Stored items:
[Start of Attachment]

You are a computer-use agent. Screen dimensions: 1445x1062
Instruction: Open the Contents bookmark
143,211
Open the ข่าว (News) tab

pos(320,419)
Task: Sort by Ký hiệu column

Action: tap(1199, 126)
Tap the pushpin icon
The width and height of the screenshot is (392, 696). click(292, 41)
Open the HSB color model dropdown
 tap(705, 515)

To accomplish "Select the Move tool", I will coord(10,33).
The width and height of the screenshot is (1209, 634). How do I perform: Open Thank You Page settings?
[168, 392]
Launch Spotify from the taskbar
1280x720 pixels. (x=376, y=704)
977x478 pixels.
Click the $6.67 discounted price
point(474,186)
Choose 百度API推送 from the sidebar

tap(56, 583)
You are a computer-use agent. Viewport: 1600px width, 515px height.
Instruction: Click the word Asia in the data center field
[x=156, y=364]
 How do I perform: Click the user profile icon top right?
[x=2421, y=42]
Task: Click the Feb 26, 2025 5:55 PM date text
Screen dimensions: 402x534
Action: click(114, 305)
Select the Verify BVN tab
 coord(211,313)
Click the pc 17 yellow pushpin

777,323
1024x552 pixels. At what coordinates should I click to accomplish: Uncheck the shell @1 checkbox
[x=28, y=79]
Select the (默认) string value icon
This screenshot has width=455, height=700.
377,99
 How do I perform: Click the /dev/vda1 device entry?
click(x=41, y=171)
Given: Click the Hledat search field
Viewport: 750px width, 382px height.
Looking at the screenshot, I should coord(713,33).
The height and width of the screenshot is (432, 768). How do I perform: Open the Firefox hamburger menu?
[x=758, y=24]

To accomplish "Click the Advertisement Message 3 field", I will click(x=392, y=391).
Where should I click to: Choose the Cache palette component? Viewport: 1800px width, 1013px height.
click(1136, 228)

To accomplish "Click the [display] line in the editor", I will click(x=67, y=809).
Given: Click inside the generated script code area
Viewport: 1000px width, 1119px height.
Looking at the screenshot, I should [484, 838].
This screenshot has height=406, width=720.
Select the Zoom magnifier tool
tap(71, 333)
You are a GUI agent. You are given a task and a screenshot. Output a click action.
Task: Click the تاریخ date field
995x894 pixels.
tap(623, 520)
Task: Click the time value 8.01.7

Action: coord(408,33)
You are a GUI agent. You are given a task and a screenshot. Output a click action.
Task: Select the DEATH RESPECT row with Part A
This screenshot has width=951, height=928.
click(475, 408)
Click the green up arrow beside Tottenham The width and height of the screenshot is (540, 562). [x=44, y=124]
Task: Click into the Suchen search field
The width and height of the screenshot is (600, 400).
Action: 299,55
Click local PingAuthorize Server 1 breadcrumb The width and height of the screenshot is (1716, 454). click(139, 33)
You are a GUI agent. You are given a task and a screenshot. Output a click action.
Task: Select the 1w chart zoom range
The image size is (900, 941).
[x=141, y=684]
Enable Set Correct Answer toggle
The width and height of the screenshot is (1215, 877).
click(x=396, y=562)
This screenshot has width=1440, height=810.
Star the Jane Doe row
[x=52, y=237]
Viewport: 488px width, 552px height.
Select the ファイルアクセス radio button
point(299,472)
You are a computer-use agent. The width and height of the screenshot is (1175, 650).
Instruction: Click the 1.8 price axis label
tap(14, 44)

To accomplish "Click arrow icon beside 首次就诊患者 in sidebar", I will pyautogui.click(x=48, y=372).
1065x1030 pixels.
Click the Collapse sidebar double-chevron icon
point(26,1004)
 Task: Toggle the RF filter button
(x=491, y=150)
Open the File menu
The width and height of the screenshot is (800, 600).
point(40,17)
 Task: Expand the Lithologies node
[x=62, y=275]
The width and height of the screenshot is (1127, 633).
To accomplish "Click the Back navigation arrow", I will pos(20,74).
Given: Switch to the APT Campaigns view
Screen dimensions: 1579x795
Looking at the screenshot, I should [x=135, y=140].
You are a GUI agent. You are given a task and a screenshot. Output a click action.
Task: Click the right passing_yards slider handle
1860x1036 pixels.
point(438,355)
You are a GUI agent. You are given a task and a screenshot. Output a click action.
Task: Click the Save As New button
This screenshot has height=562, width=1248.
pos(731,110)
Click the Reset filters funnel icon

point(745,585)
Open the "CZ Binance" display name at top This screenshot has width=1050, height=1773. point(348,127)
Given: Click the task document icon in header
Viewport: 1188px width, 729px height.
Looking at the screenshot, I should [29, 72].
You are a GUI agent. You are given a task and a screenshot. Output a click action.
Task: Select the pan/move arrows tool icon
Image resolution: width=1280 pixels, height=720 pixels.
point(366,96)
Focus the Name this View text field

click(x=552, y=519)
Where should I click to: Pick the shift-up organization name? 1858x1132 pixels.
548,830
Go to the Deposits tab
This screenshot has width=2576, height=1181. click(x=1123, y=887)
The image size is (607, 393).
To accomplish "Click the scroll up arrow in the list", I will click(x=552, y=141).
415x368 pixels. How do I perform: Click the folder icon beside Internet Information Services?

[End of Attachment]

Copy each line in the data that holds the word "date".

Exercise solution
Task: Click the Feb 26, 2025 5:55 PM date text
Task: Click the تاریخ date field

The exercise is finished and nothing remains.